Production on the Fort Berthold reservation, in the heart of western North Dakota's oil country, has been responsible for $346 million in tax revenues over four years, the state Tax Department says. The tribe has collected $129 million, or 37 percent, of that sum.

North Dakota and the tribe have an agreement that details how the money is split. Last year, the tribe requested what its members thought was a more equitable share, but the Legislature rejected the proposal.

On Monday, a legislative committee that oversees state and tribal relations unanimously approved a resolution supporting the tribe's effort to get a larger share of oil revenues. However, the panel turned down a separate proposal to give the tribe 80 percent of the tax collections from tribal land.

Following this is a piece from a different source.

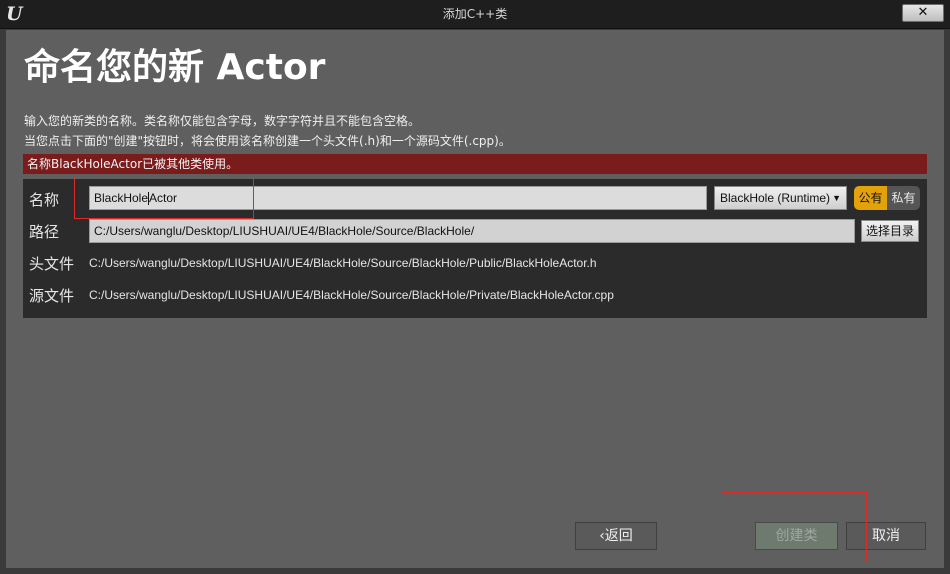  Describe the element at coordinates (175, 68) in the screenshot. I see `page-title: 命名您的新 Actor` at that location.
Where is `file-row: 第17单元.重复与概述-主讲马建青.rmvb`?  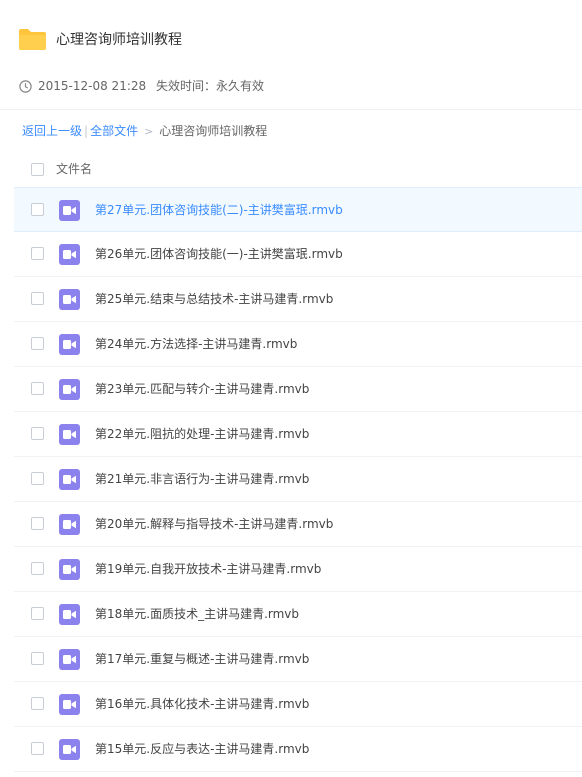
file-row: 第17单元.重复与概述-主讲马建青.rmvb is located at coordinates (298, 660).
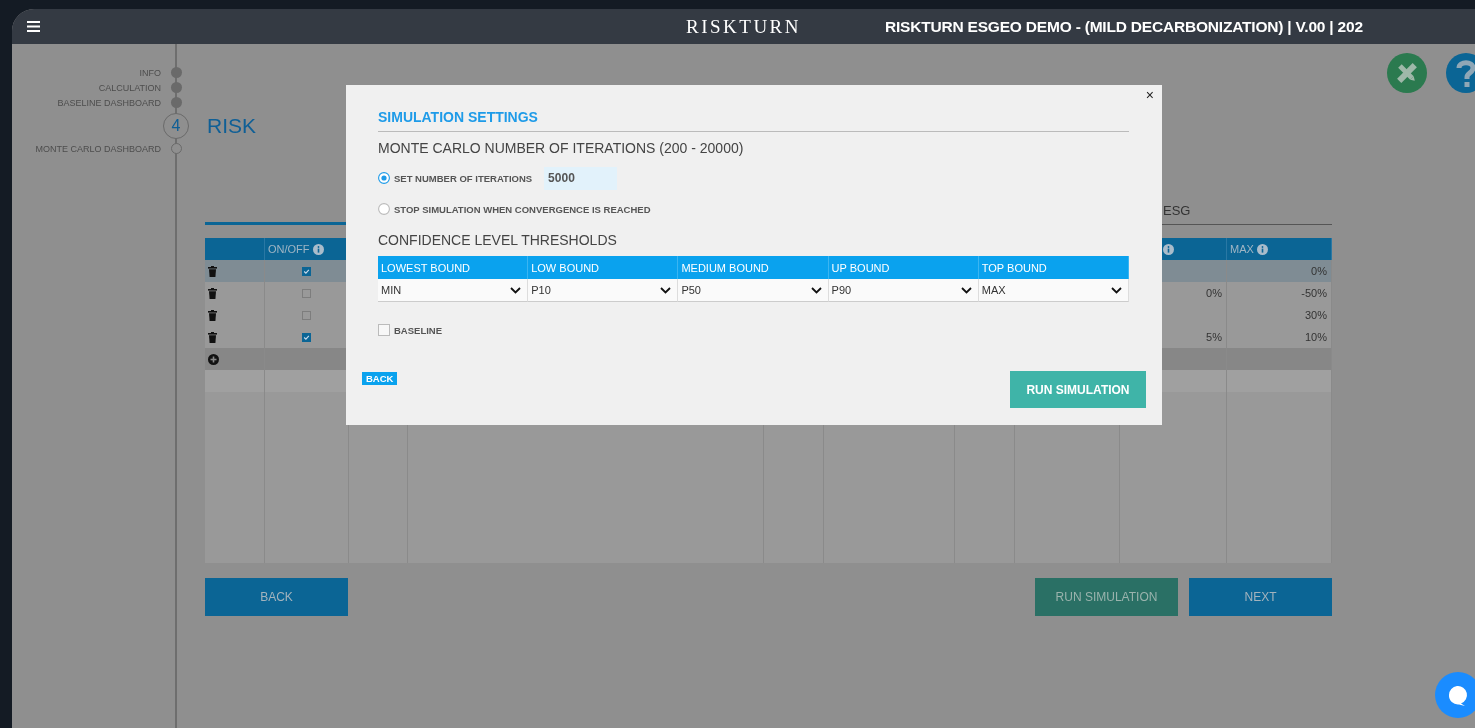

"We need more resources to combat and battle the negative impacts of the boom," Mark Fox, the tribe's tax director, told The Associated Press. "We have a lot to deal with up there. Roads, and crime, and housing."

The 80 percent proposal likely will be introduced in the Legislature next session, said committee chairman Sen. David O'Connell, D-Lansford.

"I think they're getting shortchanged," O'Connell said. "Their roads are going to heck like ours are, and human services, the rising costs ... It's not all doom and gloom out there, but I think they need help."

The July 2008 tax and regulatory pact spurred a burst of oil drilling on the reservation. There are now 706 producing wells on the reservation, compared to 112 in 2008, according to the state Department of Mineral Resources.

North Dakota has two separate oil taxes, a 5 percent production tax and a 6.5 percent extraction tax. Both are applied to the oil's value. Currently, the state and tribal tax split from an oil well depends on whether it is drilled on "fee land" or "trust land."

Fee land is a term for privately owned land within the reservation's boundaries. The tribe gets 20 percent of production tax revenues from fee land, while the state gets the remainder.

Trust land is property that is held in trust by the federal government to benefit the tribe and individual members, and the oil revenues are divided evenly.

Fox said the tribe supports legislation that would give it 80 percent of the tax revenues from tribal land. The tribe wants the 20 percent share from fee land to be applied to both the production and extraction taxes.

Lynn Helms, director of Department of Mineral Resources, said Monday he expects most of the future drilling on the Fort Berthold reservation to be on tribal land _ lending greater import to the tax revenue debate.

Rep. Jim Kasper, R-Fargo, said the future production forecasts influenced the committee's refusal to endorse an 80 percent tribal share of oil revenue from tribal lands. A great deal of money is at stake, he said.

"We should change the formula, but it was difficult for me, anyway, to say, well, 80-20 is the right formula. That is a negotiation process that the Legislature needs to get involved in," he said. "The governor needs to be involved in that process, as well as the members of the tribe."